About the same time that Rodriquez was making the rounds of Motor City music clubs, a band that was punk before punk knew its name was practicing in another part of Detroit; on Lillibridge Street to be precise; in a bedroom of the Hackney household to be exact. Back in the sixties, when Detroit was still a vibrant city, three of the four teenaged Hackney brothers endlessly practiced cover versions of their favorite rock albums from the time school let out at 3pm until their mother’s music curfew at 6pm.
By the early seventies their tastes turned from the Beatles to The Who to Alice Cooper and their music became their own, a sound that today would be called intense, early punk but to them was pure rock. David Hackney, the driving force of the brother band, underwent something of a spiritual awakening when a drunk driver disrupted the family forever. David insisted on calling their band Death. That insistence seemingly cost the brothers fame and fortune when one record producer after another, in the United States and the United Kingdom, refused to sign the brothers to a contract unless the name of the band was changed. David Hackney refused at every offer. His siblings, Bobby and Dannis, would have given in, except that they had all been raised by their father’s dictum to “back your brother.” The band called Death retained the name, which in turn meant death in a business too rigid to accept black punkers or an unconventional moniker. The same industry that ignored Rodriquez passed on Death, though a punk band with the morbid name Dead Kennedys gained a measure of recognition just a half decade later.
The Dead Kennedys main lyricist, Jello Biafra, provides a few minutes of commentary in the documentary A Band Called Death. That film was released a few months after Searching for Sugar Man and slipped even further under the mainstream media radar, again, most likely due to its name.
When the band, Death, had gone through several years of frustration in attempting to gain public acceptance, David Hackney told his brothers that he was sure that one day their music would be heard by a wider audience.

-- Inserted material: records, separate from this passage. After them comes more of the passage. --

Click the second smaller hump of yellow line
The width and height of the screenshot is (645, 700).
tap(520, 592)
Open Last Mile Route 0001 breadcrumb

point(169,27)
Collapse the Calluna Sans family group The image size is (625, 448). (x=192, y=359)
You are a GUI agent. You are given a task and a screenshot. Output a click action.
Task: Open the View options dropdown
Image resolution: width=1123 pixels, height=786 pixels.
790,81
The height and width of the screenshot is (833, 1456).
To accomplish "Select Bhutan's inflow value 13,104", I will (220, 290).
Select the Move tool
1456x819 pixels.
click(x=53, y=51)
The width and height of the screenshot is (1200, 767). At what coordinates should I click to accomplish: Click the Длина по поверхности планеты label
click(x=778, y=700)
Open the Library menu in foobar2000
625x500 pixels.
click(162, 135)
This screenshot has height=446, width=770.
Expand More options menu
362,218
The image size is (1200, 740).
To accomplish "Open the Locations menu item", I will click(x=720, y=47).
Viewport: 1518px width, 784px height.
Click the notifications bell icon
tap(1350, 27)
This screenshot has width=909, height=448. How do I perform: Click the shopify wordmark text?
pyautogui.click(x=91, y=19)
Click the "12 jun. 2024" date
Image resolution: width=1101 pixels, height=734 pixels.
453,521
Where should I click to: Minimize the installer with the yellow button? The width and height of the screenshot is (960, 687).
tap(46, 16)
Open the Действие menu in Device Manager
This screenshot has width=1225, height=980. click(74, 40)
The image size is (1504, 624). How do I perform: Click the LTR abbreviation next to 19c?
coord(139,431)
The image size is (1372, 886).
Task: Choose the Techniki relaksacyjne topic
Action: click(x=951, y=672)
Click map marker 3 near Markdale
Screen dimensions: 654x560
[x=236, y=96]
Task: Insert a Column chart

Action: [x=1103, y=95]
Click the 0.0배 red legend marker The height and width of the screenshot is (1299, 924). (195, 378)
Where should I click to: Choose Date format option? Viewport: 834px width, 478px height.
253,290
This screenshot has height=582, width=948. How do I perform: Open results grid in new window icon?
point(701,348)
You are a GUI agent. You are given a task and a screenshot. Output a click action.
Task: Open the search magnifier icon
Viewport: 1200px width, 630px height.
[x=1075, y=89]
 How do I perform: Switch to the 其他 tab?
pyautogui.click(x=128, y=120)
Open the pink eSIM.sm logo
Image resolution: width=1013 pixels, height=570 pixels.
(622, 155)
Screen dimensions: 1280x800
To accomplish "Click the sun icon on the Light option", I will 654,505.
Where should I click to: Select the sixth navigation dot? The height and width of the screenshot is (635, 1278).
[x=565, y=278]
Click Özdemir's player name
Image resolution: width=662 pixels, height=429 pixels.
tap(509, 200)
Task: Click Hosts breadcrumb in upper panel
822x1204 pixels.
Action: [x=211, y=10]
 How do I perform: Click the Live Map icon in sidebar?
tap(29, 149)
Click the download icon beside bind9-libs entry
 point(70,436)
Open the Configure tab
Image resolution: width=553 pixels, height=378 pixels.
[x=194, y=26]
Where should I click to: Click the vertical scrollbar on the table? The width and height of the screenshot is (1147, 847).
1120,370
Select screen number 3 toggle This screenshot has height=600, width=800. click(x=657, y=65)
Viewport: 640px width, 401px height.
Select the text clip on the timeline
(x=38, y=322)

It took another death in the family and more than three decades, but the prophetic remark came true.
The inner resolve of the Hackney brothers, their parents, and their children proves to be the core of the story in the documentary A Band Called Death. Do not be put off by the title; even those who don’t give a whit about punk rock will be entertained, uplifted and enlightened by these people who lived the creed, “For what shall it profit a man, if he shall gain the whole world, and lose his soul?”